**GIVEN TEXT:**
________________

AN OUTSTANDING BOOK and an important one, I'd say. Silberman provides not exactly a history of autism, but an history of how it has been known, named, and treated by western medicine from the early twentieth century to the present. It's a history full of bad guesses and unintended harm, but still gradually making progress.
Silberman's first chapter is about Henry Cavendish, an 18th century Englishman and scientist of very eccentric habits; his second is about Leo Rosa, a boy in the contemporary USA, also of very eccentric habits. Leo has been diagnosed as being on the autism spectrum, while Henry lived and died before "autism" was known and named, but both thrived because they were given the space and accommodation they needed.
The knowing and naming went on between Henry and Leo, and it's a story of both progress and regress, of illumination in unlikely partnership with darkness. Hans Asperger and his associates in a Vienna do crucial pioneering in identifying autism, but their work is fatally compromised by association with Nazism and eugenics. Leo Kanner makes comparable progress in the United States, but gets balled up in assumptions about causes and cures (and his own infallibility) to damaging effect.
Causes and cures are the recurring bugbears of the middle of the book. Whose fault autism is and how to fix it becomes the sole topics of interest among professionals. Eventually, gradually, the parents of autistic children and the autistic themselves start getting their say, and some light breaks through. Rain Man comes out, and a little more light comes through. Adjustments get made, handbooks get rewritten, and children like Leo Rosa are no longer doomed to a lifetime of misunderstanding.
Not that everything is all better for everyone on the spectrum. Progress remains to be made. It's a hopeful story, though, of people eventually being heard and getting something like what they need.

________________

**GIVEN ENTRIES:**
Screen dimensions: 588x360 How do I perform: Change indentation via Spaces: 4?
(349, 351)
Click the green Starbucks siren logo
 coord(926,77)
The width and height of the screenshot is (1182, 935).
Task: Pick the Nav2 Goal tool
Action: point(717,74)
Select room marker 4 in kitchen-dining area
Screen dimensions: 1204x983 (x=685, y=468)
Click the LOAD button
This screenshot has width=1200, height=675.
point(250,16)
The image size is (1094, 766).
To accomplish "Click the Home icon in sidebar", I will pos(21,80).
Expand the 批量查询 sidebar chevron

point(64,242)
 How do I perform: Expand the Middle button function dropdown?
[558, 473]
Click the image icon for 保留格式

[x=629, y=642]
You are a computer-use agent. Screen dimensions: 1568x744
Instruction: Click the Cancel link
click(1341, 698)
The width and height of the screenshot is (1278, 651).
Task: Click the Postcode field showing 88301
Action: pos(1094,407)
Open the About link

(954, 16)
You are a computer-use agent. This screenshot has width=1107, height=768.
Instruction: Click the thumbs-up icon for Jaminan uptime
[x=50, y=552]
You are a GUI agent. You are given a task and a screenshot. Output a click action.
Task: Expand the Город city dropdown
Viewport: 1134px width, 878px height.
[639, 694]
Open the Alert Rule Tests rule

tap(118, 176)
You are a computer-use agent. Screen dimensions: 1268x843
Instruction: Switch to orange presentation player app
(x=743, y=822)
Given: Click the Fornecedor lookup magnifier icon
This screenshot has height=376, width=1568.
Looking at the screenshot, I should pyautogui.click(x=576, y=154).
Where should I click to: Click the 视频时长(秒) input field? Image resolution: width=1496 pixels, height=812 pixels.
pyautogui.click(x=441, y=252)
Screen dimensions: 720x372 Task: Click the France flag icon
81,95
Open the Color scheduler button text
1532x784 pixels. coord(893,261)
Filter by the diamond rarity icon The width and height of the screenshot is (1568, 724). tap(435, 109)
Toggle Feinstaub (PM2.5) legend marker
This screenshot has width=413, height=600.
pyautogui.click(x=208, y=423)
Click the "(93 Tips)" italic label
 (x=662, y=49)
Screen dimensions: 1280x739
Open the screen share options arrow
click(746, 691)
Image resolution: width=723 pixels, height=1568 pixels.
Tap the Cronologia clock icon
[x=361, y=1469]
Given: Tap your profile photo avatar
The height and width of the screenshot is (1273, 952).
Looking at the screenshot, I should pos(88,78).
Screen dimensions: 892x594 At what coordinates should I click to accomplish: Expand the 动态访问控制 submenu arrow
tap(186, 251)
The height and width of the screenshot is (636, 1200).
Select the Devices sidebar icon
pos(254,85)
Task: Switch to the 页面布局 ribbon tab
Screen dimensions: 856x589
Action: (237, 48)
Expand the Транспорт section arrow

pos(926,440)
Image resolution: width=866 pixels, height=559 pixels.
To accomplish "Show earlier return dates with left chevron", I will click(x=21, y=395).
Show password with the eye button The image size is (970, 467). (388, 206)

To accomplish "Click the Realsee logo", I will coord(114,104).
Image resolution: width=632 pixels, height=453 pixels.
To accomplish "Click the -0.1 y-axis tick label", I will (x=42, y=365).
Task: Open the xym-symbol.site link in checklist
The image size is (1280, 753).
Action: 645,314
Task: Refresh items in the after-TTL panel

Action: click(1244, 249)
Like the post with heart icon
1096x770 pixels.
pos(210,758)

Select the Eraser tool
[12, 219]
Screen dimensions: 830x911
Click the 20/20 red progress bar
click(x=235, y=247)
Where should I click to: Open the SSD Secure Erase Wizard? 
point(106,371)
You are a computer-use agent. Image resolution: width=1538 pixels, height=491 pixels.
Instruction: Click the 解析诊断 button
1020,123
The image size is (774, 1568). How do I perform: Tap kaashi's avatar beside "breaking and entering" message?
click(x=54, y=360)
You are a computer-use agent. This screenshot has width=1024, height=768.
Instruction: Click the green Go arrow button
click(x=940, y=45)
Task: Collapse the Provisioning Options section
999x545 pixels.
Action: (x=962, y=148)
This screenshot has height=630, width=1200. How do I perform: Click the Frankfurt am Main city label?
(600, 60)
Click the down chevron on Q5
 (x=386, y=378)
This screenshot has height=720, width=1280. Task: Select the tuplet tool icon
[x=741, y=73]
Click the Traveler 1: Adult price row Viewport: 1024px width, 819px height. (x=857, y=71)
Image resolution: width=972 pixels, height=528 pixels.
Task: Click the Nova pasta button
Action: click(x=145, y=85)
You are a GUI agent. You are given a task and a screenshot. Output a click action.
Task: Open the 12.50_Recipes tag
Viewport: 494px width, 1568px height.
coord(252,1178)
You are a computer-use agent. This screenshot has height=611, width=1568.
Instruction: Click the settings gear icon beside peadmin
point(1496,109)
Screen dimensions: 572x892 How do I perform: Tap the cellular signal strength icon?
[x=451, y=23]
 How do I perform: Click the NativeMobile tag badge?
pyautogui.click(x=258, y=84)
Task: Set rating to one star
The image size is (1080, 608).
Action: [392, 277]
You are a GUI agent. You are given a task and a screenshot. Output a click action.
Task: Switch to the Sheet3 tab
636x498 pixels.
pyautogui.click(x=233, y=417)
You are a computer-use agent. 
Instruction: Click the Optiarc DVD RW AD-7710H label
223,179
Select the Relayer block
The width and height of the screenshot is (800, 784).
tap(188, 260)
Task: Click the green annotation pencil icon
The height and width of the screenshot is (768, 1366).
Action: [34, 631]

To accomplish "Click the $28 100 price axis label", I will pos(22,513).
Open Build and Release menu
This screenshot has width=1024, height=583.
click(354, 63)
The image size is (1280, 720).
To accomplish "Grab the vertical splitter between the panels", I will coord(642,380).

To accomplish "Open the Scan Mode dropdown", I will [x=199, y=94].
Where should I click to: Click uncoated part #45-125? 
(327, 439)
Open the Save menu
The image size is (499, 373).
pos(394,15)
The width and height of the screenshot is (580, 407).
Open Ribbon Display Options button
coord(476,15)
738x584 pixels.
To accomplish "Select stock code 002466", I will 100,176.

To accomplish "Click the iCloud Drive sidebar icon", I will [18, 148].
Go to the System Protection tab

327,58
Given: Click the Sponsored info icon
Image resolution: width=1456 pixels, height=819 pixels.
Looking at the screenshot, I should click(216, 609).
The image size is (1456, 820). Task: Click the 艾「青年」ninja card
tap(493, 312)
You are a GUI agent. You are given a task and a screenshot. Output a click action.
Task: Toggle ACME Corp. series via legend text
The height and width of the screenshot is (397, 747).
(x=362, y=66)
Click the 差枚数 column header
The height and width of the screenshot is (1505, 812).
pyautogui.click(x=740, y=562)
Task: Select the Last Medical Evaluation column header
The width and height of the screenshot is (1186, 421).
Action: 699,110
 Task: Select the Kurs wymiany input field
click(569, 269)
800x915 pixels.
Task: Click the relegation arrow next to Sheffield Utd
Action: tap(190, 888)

________________

**WHAT IS BEING ASKED:**
Transcribe the passage of the autism book review above word for word, from "Silberman's first chapter" to "to damaging effect.".

**EXERCISE SOLUTION:**
Silberman's first chapter is about Henry Cavendish, an 18th century Englishman and scientist of very eccentric habits; his second is about Leo Rosa, a boy in the contemporary USA, also of very eccentric habits. Leo has been diagnosed as being on the autism spectrum, while Henry lived and died before "autism" was known and named, but both thrived because they were given the space and accommodation they needed.
The knowing and naming went on between Henry and Leo, and it's a story of both progress and regress, of illumination in unlikely partnership with darkness. Hans Asperger and his associates in a Vienna do crucial pioneering in identifying autism, but their work is fatally compromised by association with Nazism and eugenics. Leo Kanner makes comparable progress in the United States, but gets balled up in assumptions about causes and cures (and his own infallibility) to damaging effect.